RE: discovering code points with embedded nulls

From: Marco Cimarosti (marco.cimarosti@essetre.it)
Date: Wed Feb 05 2003 - 13:40:09 EST

Next message: Otto Stolz: "Re: discovering code points with embedded nulls"

Previous message: Rick Cameron: "RE: discovering code points with embedded nulls"
Maybe in reply to: Erik.Ostermueller@alltel.com: "discovering code points with embedded nulls"
Next in thread: Otto Stolz: "Re: discovering code points with embedded nulls"
Messages sorted by: [ date ] [ thread ] [ subject ] [ author ] [ attachment ]
Mail actions: [ respond to this message ] [ mail a new topic ]

Erik Ostermueller wrote:
> I'm dealing with an API that claims it doesn't support
> unicode characters with embedded nulls.
> I'm trying to figure out how much of a liability this is.

If by "embedded nulls" they mean bytes of value zero, that library can
*only* work with UTF-8. The other two UTF's cannot be supported in this way.

But are you sure you understood clearly?
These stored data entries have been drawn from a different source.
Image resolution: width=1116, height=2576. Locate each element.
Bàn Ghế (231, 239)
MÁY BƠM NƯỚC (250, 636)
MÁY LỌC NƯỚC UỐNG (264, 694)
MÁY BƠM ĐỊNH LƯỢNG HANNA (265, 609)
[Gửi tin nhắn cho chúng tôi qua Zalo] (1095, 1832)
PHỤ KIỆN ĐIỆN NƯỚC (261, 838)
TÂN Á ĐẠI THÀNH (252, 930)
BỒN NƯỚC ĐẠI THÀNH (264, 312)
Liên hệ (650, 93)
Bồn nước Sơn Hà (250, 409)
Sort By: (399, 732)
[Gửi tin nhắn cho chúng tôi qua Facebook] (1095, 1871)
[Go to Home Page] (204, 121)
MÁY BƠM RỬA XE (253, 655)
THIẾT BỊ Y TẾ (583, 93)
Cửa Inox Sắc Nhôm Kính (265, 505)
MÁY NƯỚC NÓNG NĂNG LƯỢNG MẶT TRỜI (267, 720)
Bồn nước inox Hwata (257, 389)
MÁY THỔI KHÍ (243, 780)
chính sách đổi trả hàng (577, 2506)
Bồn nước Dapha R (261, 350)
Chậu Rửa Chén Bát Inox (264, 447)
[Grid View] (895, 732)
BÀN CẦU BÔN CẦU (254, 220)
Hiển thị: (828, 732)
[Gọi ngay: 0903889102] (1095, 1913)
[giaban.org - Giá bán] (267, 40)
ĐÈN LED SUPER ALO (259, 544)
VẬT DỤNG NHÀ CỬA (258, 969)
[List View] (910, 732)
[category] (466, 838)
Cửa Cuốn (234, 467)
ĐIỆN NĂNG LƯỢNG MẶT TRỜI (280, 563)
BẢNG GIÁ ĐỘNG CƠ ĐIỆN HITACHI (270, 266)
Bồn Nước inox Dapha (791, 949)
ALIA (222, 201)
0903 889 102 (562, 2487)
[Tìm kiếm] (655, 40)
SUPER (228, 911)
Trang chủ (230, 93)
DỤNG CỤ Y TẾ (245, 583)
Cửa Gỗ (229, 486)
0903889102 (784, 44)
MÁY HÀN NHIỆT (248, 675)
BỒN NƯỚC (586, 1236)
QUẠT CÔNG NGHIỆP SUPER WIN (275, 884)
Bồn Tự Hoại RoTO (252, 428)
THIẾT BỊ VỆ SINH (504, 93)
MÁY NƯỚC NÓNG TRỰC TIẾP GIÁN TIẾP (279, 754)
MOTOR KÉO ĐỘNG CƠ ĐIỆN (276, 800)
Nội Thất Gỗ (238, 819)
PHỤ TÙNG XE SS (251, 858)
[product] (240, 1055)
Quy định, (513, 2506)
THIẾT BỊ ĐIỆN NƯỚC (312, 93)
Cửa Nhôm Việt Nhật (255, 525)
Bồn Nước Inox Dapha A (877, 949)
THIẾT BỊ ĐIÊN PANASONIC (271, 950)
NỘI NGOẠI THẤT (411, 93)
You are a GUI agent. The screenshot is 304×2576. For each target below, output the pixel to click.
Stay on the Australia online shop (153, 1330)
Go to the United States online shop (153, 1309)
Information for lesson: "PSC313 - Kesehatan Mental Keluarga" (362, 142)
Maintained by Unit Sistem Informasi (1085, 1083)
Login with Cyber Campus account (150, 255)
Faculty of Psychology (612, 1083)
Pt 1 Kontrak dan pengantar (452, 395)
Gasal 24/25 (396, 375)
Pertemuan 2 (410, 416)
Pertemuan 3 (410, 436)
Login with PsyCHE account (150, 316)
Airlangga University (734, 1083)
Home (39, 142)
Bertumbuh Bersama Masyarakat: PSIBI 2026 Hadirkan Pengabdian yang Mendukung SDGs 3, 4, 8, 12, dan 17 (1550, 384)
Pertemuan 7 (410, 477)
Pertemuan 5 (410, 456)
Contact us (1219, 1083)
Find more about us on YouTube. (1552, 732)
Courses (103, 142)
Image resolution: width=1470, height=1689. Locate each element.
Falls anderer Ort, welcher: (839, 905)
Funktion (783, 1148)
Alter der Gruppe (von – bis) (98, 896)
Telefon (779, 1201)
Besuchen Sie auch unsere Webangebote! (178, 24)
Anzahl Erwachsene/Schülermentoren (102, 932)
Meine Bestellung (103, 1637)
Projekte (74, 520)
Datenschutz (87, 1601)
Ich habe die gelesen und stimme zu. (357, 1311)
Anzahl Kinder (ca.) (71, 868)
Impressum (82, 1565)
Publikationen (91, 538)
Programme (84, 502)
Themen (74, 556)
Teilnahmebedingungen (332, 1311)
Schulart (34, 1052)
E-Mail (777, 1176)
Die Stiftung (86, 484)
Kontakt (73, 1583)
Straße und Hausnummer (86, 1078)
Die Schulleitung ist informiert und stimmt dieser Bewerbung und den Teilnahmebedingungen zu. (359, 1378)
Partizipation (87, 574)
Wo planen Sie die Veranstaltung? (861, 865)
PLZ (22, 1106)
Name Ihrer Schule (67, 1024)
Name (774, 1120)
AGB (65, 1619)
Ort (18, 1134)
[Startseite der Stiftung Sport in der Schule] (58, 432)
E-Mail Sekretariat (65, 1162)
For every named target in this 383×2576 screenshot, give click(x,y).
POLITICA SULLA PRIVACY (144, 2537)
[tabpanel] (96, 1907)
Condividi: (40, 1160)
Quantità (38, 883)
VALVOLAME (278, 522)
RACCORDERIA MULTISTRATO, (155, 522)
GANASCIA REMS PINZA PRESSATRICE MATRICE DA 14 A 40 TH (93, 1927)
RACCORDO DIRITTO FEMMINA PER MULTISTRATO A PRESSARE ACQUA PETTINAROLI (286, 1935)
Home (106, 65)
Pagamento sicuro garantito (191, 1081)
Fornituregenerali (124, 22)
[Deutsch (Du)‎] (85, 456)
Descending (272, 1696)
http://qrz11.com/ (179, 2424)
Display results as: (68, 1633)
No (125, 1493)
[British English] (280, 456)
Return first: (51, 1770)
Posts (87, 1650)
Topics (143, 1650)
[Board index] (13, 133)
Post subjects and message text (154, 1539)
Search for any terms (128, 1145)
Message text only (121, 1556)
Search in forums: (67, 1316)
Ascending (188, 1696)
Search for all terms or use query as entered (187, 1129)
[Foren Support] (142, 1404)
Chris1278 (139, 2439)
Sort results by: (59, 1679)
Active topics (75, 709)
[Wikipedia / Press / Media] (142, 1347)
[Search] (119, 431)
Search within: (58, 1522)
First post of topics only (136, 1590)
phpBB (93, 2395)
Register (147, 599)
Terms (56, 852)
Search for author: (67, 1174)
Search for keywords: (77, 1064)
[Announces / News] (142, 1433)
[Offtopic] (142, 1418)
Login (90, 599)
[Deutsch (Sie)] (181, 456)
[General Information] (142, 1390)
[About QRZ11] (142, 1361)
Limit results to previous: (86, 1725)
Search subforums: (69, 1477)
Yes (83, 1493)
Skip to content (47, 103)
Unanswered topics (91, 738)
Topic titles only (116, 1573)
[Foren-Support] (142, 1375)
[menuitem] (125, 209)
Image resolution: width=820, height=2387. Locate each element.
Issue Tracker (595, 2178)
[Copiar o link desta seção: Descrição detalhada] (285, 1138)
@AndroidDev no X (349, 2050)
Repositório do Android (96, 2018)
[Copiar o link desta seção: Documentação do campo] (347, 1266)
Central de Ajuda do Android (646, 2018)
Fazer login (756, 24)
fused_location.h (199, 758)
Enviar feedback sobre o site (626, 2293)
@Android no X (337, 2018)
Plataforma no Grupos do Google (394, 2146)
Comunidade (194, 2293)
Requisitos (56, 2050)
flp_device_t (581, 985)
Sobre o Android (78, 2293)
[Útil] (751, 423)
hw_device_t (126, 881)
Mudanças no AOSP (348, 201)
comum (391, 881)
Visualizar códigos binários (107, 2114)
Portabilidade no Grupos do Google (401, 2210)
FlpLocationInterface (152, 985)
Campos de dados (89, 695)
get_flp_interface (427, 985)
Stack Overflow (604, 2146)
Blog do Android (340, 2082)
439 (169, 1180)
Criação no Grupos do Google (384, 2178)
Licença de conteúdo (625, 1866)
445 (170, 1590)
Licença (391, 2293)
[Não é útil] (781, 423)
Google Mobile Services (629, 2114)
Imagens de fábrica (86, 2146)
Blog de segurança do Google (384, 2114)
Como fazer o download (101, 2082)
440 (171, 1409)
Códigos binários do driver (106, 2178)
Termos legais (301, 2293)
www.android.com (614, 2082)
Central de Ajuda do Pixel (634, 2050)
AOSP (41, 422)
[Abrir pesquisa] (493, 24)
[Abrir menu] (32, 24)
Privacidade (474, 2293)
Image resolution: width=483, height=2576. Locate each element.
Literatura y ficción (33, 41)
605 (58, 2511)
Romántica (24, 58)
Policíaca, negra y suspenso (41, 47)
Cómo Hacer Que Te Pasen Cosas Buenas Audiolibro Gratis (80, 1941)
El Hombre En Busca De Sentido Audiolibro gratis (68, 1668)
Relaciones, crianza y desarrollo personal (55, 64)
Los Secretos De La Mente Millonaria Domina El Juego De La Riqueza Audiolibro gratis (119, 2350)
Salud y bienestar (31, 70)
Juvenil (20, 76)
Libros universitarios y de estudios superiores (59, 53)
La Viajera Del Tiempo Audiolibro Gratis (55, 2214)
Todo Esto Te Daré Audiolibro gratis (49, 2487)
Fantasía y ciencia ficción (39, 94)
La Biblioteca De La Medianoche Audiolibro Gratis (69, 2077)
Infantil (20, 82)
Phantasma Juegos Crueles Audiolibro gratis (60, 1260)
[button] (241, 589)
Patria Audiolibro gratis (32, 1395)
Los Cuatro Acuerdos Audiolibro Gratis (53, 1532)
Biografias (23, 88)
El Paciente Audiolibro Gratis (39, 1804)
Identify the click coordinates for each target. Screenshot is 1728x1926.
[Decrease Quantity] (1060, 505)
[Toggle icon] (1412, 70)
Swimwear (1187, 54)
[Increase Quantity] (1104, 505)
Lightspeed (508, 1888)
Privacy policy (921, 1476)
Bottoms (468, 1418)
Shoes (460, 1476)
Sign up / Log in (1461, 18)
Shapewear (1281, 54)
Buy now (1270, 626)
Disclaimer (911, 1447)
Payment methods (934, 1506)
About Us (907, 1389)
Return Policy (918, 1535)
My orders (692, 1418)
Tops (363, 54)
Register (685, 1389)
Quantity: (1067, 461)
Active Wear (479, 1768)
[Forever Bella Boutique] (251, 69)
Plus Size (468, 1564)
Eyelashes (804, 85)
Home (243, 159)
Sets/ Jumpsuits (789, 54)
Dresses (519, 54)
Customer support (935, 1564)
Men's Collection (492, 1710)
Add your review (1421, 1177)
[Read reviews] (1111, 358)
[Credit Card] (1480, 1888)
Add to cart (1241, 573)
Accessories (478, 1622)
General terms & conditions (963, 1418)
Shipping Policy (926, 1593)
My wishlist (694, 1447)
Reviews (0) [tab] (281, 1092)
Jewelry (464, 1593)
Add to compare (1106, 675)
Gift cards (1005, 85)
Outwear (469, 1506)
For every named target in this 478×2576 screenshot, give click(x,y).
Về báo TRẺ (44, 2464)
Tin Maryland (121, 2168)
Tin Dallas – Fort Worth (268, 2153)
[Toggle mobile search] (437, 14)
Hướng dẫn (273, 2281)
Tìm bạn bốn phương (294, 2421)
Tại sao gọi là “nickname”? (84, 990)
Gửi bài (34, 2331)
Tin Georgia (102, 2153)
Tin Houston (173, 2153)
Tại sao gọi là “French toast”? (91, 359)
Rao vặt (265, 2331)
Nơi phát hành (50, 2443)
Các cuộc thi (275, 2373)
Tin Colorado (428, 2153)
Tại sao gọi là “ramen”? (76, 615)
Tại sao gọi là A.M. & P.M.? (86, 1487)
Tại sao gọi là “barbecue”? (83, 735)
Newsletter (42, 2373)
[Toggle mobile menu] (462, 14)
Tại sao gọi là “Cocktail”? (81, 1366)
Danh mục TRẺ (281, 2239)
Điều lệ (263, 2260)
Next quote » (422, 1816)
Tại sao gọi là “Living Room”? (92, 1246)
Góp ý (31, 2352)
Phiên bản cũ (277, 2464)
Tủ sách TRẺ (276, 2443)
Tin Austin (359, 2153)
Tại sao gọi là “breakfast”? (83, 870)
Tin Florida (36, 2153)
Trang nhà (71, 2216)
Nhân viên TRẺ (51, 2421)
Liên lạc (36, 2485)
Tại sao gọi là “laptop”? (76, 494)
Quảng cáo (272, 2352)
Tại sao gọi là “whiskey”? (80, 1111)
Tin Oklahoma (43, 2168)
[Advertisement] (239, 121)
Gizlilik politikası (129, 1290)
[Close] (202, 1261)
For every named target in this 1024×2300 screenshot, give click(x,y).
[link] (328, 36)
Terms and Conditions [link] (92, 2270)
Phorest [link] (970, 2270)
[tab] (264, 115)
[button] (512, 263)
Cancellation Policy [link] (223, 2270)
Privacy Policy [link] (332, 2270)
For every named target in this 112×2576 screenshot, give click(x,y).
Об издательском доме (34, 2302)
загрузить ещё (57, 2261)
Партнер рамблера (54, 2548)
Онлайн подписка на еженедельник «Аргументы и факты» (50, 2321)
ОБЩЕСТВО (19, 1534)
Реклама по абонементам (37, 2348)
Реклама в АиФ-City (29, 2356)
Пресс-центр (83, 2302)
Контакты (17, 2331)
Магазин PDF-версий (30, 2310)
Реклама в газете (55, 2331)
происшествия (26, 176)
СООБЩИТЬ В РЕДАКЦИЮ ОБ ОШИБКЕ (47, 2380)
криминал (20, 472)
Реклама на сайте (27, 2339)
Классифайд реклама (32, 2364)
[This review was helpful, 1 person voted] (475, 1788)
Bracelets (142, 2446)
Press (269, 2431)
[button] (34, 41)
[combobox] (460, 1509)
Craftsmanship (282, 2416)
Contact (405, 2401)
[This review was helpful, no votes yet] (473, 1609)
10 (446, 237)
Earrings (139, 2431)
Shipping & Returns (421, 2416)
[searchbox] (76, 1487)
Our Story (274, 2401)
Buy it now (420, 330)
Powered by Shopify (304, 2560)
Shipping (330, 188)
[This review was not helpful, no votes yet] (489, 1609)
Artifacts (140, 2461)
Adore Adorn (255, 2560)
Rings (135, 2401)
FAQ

Didn't they perhaps write "Unicode
*strings* with embedded nulls? In that case they could have meant that null
*characters* inside strings. I.e., they don't support strings containing the
Unicode character U+0000, because that code is used as a string terminator.
In this case, it would be a common and accepted limitation.

> What is my best plan of attack for discovering precisely
> which code points have embedded nulls
> given a particular encoding? Didn't find it in the maillist archive.
> I've googled for quite a while with no luck.

The question doesn't make sense. However:

UTF-8: Only one character is affected (U+0000 itself);

UTF-16: In range U+0000..U+FFFF (Basic Multilingual Plane), there are of
course exactly 511 characters affected (all those of form U+00xx or U+xx00),
484 of which are actually assigned. However, a few of these code points are
high or low surrogates, which means that also many characters in range
U+010000..U+10FFFF are affected.

UTF-32: All characters are affected, because the high byte of an UTF-32 unit
is always 0x00.

> I'll want to do this for a few different versions of unicode
> and a few different encodings.

Most single and double-byte encodings behave like UTF-8 (i.e., a single
zero-byte is only needed to encode U+0000 itself).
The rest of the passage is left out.